Solar

Copper Matrix: A Push for Cheaper Solar Cells

Using copper instead of silver to create the electrical contact lines on solar panels is one of the in-vogue technologies these days, judging by a panel that devoted to commercializing this process at Intersolar in San Francisco this week.

The discussion focused on different approaches to lay down the copper grid, in particular those that deviate from the conventional screen printing method for creating the silver contact lines.

Why copper? The material is cheaper and more readily available compared to silver, which has been the industry choice for creating the grid that ferries electrons produced by the cells. Solar panel makers are understandably ultra sensitive to production costs nowadays, given the crazy drop of solar panel prices thanks to a glut of them over the past two and a half years. 

Silver costs about 560 euros per kilogram, while copper can be had for 7 euros per kilogram, said Martijn Zwegers, solar product manager at the Netherlands-based Meco Equipment Engineers and a panel member.

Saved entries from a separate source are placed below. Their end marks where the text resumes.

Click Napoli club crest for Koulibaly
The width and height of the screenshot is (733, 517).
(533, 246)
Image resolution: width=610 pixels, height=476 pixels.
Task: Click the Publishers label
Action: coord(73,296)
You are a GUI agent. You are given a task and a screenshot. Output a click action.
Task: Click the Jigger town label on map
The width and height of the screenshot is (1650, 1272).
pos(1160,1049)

Manufacturing costs for major Chinese companies plummeted by about 55 percent from the fourth quarter of 2010 to the same quarter in 2012, according to GTM Research.

If you think the copper idea isn’t new, you are right. It’s been bandied about for at least four decades, said Tom Surek, the panel moderator who started his own solar consulting service after retiring from his post as the PV program manager at the National Renewable Energy Laboratory. I wrote about Suntech Power’s plan to use copper back in 2009 when the company was working on commercializing its Pluto technology.

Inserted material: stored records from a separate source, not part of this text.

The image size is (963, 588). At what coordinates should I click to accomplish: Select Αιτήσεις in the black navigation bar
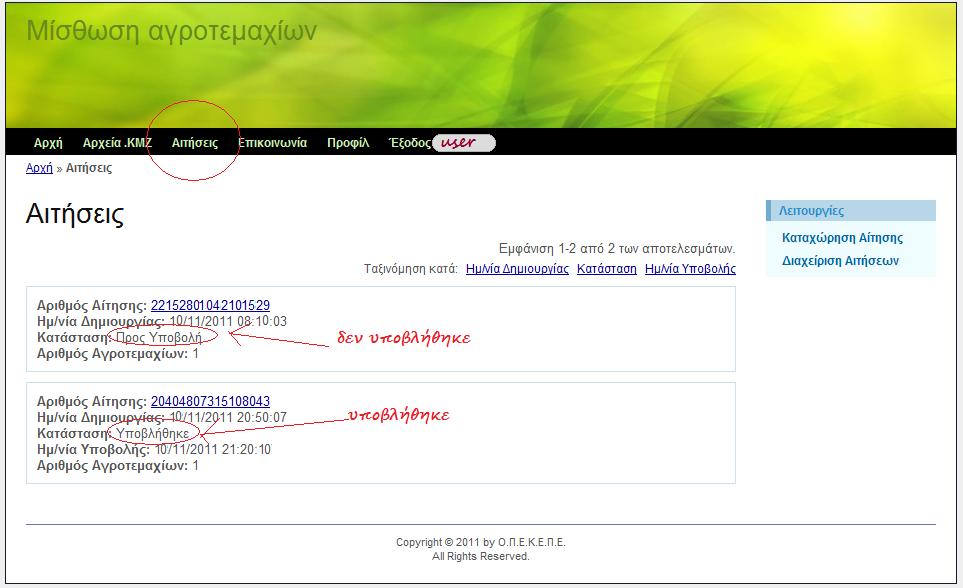click(195, 143)
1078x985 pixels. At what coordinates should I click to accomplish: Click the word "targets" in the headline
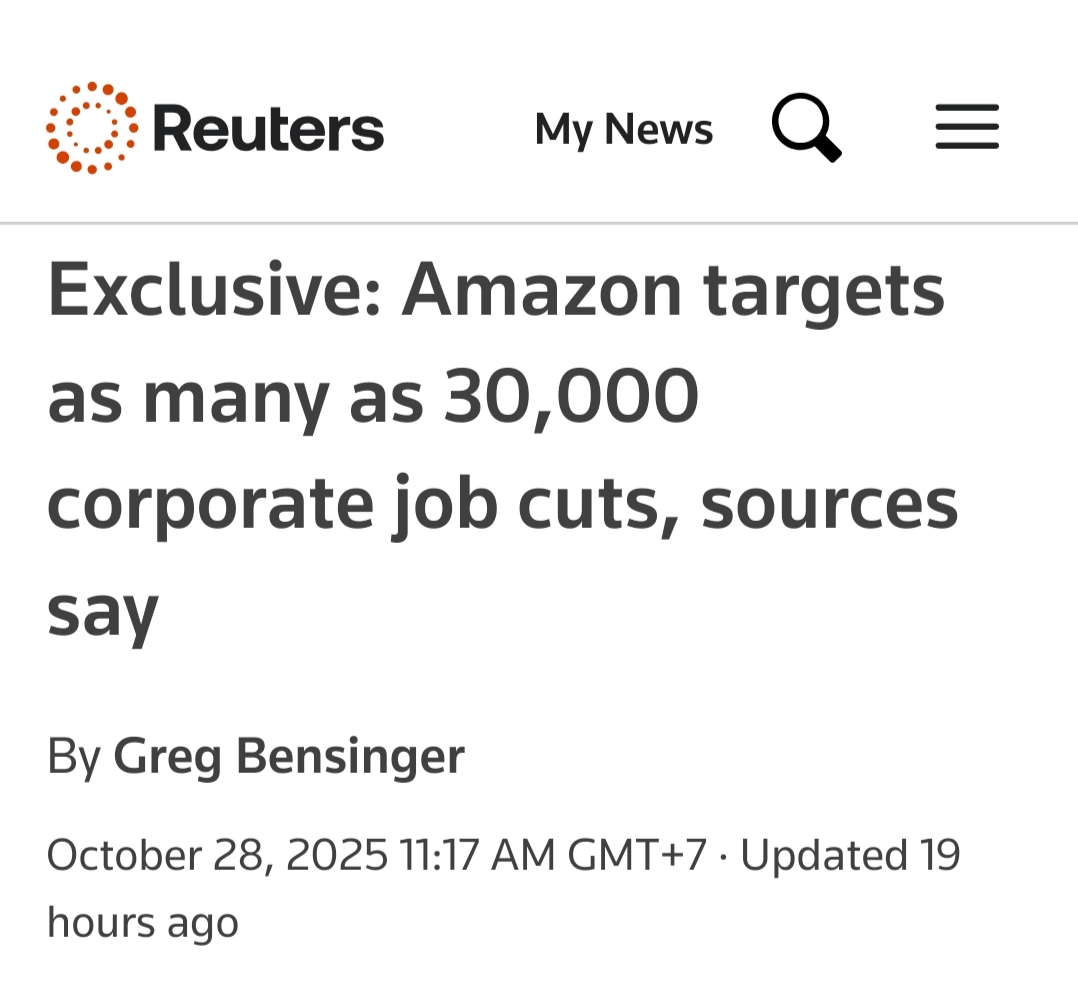tap(824, 292)
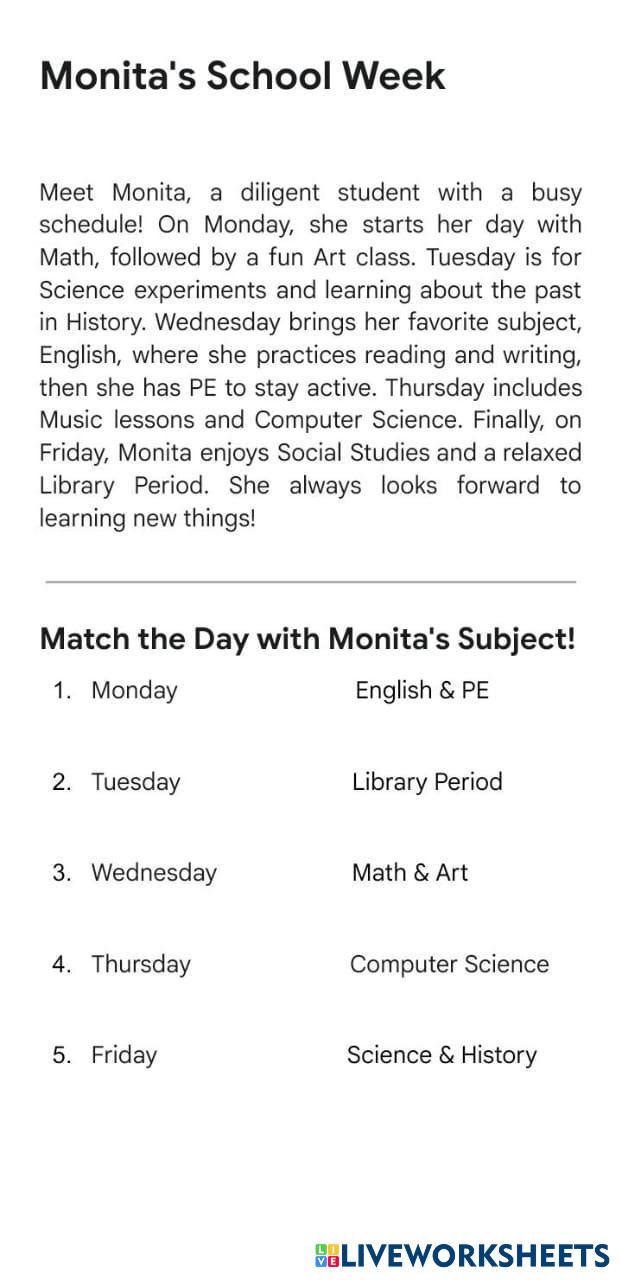This screenshot has width=622, height=1280.
Task: Click list number 5 marker
Action: [62, 1055]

Aside from Meco, the Intersolar panel featured equipment makers such as Meyer Burger (Roth & Rau) from Switzerland and First Solar. First Solar’s recent acquisition of TetraSun surprised those who thought the Arizona thin film maker would invest in silicon-based technology.

TetraSun claims to have figured out how to make monocrystalline silicon cells at the cost of multicrystalline silicon cells. Though Adrian Turner, TetraSun’s co-founder and now First Solar’s director of silicon research and development, talked about the company’s use of copper at the panel, Turner said TetraSun’s core intellectual property in fact focuses more on techniques such as the use of cell surface passivation, which aims to protect the cells from environmental elements that could damage them.

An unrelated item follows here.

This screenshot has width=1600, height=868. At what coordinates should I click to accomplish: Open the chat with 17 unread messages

Screen printing has been the conventional method of creating the electrical contact lines. With copper, factory tool makers have rolled out plating equipment, which can create thinner lines faster and at lower temperatures (750-800° Celsius v. 350-400° Celsius), Zwegers said. Meyer Burger, meanwhile, has developed what it branded SmartWire technology for creating the copper grid and launched the equipment for that earlier this year.

Both tool makers engineered their equipment for making bifacial cells, which enable electricity production on both sides of the cells. Sanyo, now part of Panasonic, is known for its bifacial cells that make use of crystalline silicon and amorphous silicon. TetraSun also has been developing bifacial cells. First Solar plans to start commercial shipment of silicon panels with TetraSun’s technology next year and is currently working on building a 100-MW factory, which could be in the United States or Asia, Turner said.